Excerpt from a dataset
○ ○ ○ ○ ○

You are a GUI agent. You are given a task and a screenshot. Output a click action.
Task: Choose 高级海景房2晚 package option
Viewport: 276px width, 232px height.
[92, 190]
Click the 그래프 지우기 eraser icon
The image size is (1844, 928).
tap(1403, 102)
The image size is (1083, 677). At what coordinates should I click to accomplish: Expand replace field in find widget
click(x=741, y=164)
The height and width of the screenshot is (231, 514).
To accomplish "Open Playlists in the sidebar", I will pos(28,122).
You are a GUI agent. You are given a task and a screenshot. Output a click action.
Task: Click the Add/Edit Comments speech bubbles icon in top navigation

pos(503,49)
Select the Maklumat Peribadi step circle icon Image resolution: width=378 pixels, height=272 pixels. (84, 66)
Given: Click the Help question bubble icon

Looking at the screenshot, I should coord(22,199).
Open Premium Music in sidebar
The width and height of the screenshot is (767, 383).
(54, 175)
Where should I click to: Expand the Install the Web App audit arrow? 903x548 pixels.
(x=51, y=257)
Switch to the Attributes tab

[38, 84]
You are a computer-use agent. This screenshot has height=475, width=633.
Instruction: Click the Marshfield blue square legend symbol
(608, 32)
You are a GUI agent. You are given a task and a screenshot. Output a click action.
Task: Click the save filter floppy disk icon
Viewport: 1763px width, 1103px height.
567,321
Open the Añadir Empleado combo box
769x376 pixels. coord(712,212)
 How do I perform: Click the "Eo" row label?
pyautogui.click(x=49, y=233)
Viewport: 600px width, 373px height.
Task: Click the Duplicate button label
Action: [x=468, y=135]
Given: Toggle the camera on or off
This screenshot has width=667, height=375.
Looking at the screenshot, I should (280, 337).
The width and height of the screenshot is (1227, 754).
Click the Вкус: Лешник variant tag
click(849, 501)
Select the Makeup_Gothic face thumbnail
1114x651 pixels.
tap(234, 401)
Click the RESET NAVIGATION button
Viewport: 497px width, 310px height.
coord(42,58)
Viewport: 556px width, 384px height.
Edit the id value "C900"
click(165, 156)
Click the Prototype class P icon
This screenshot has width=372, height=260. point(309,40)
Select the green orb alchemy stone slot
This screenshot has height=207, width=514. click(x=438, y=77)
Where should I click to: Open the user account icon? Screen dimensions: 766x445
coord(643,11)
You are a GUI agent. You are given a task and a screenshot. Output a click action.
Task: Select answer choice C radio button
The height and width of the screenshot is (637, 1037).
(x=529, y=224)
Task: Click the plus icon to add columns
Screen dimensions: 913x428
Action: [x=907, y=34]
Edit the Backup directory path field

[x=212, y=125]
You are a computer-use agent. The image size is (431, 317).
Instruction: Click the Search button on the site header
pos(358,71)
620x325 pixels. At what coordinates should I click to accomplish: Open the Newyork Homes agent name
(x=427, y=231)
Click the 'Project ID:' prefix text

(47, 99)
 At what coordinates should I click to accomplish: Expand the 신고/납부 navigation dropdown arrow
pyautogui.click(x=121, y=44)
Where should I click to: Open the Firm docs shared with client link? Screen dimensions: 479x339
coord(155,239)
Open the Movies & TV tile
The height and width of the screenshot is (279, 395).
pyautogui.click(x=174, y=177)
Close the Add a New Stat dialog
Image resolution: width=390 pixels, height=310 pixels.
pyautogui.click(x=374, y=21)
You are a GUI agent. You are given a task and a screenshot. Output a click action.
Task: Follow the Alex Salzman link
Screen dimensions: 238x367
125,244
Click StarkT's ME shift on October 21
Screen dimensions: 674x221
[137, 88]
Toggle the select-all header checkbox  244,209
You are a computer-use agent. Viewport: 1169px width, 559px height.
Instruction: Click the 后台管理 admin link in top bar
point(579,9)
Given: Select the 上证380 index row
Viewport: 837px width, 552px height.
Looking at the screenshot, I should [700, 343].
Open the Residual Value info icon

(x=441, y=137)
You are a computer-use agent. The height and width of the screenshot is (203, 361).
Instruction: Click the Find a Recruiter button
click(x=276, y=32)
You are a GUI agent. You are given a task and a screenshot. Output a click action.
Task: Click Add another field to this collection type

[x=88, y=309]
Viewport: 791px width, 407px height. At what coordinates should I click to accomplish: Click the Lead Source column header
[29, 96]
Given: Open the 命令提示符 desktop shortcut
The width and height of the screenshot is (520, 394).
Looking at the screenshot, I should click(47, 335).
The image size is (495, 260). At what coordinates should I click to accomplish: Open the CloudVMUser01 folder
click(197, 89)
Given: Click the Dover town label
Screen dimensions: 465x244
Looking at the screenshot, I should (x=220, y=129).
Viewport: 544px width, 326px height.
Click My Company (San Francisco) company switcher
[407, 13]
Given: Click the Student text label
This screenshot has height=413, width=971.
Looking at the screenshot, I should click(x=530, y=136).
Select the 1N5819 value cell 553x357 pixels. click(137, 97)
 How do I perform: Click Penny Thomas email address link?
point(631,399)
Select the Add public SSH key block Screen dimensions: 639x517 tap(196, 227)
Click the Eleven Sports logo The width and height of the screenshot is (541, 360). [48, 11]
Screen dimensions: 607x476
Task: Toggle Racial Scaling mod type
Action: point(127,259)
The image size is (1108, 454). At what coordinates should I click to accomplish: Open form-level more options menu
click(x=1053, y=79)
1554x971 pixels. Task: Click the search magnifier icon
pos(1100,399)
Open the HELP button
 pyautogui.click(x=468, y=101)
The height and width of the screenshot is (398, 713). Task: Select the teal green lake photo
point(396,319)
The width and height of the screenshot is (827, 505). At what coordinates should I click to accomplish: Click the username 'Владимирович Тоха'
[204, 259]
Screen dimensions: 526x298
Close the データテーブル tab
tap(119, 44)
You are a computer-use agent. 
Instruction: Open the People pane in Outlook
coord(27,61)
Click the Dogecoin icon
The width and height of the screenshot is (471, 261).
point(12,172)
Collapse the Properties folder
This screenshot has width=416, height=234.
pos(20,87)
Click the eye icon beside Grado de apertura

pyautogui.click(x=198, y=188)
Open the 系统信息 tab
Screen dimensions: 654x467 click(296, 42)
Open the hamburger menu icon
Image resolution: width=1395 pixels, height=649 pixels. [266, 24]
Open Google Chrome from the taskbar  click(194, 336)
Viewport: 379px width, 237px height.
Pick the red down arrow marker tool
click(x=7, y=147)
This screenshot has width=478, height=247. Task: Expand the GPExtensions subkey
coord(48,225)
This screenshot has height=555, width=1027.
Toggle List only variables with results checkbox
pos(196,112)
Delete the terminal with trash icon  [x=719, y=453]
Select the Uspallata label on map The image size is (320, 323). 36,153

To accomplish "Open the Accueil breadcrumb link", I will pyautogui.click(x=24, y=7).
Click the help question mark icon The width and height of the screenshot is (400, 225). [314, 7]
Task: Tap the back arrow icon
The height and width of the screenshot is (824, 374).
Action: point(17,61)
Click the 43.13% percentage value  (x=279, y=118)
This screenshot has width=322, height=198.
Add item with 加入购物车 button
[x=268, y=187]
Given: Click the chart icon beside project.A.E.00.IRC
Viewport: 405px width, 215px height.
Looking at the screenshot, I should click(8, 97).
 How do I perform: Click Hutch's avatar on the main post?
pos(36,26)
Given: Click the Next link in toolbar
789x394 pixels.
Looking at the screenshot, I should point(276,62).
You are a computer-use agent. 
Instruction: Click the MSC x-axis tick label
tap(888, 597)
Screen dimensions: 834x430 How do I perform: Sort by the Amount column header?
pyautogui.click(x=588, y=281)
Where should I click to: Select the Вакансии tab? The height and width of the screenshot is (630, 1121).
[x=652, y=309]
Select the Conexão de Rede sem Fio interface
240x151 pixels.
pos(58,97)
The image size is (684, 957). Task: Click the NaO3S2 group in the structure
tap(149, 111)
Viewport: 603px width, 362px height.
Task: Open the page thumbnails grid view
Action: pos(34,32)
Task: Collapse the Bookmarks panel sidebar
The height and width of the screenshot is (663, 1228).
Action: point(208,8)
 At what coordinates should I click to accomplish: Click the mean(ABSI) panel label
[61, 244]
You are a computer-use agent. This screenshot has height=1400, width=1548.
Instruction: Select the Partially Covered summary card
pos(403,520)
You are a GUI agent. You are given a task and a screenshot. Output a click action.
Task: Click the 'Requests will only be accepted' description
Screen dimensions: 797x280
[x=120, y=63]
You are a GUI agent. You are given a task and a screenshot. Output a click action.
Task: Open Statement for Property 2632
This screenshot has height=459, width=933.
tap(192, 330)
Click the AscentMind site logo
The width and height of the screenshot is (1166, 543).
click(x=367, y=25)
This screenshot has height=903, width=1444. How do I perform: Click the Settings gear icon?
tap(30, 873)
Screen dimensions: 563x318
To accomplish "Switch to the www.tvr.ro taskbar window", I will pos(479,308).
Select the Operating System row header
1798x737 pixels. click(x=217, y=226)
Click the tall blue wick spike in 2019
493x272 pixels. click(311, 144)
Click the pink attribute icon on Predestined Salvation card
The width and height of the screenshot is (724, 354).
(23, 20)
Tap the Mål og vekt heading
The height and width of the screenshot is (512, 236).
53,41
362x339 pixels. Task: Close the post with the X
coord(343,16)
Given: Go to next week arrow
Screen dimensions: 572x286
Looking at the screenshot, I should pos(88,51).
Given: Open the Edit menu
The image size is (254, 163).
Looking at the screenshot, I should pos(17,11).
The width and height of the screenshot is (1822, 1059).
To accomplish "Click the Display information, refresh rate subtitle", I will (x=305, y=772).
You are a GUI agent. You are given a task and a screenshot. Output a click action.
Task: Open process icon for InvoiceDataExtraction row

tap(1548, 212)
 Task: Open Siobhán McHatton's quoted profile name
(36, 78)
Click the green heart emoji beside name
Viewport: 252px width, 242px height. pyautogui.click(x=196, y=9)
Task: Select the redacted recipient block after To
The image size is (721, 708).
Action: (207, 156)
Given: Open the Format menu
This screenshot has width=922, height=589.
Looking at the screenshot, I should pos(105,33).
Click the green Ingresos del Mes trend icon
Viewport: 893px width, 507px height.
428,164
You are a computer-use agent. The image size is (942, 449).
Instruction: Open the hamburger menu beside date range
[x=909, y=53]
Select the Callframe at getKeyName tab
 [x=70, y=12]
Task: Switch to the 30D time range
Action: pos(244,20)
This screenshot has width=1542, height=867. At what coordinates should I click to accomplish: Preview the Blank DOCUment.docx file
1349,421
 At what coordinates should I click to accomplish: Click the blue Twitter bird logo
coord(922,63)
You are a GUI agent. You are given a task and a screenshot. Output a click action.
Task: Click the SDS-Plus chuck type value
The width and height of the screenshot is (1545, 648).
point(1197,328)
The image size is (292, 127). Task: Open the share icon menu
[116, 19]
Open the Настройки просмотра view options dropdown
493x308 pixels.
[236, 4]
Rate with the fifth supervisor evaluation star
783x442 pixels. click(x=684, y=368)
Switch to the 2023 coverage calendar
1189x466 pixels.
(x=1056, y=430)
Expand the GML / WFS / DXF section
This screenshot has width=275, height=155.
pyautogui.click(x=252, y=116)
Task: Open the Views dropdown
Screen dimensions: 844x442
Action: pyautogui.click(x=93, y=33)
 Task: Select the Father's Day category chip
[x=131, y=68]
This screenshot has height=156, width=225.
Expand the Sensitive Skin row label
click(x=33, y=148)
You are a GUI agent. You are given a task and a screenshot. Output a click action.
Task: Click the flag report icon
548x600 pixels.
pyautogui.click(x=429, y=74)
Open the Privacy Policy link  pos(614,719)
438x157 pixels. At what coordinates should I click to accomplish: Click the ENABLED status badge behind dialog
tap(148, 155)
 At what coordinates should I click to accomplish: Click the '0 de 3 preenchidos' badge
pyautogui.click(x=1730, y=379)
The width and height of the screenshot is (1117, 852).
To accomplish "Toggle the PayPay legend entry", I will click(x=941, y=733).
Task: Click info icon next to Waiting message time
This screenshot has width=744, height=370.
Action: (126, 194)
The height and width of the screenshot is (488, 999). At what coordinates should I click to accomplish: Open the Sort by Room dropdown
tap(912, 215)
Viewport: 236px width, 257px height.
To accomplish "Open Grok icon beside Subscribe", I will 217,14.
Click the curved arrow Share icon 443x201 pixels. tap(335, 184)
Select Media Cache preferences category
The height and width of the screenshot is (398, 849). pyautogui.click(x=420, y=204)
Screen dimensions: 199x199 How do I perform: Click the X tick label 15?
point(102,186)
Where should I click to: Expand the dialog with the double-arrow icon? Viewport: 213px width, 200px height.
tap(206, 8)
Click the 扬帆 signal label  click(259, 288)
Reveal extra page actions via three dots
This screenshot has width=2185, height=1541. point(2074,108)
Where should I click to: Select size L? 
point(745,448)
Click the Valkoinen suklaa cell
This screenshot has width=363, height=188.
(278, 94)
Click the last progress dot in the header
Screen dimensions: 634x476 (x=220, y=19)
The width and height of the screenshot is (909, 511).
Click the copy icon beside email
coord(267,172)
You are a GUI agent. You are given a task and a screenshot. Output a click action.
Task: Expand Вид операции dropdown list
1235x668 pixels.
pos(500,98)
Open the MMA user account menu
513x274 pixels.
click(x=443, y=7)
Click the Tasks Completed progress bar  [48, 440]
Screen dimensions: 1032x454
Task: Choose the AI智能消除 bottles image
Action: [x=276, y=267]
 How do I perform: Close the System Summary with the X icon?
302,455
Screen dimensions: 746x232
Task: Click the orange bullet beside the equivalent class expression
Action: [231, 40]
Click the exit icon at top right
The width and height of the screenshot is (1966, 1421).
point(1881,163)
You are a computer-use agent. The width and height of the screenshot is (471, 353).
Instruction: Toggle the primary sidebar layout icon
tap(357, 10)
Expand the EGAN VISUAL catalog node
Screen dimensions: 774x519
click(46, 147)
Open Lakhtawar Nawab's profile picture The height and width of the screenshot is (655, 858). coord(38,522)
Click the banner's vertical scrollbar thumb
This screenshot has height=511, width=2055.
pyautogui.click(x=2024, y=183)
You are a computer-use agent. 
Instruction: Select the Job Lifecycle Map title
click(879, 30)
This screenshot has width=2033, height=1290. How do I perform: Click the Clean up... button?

○ ○ ○ ○ ○

## PROBLEM REQUIREMENTS
Print the lines of the records from the one containing "Click the Prototype class P icon" through the one containing "pos(358,71)", inclusive, exactly as they appear.

## THE REPLY
Click the Prototype class P icon
This screenshot has width=372, height=260. point(309,40)
Select the green orb alchemy stone slot
This screenshot has height=207, width=514. click(x=438, y=77)
Where should I click to: Open the user account icon? Screen dimensions: 766x445
coord(643,11)
You are a GUI agent. You are given a task and a screenshot. Output a click action.
Task: Select answer choice C radio button
The height and width of the screenshot is (637, 1037).
(x=529, y=224)
Task: Click the plus icon to add columns
Screen dimensions: 913x428
Action: [x=907, y=34]
Edit the Backup directory path field

[x=212, y=125]
You are a computer-use agent. The image size is (431, 317).
Instruction: Click the Search button on the site header
pos(358,71)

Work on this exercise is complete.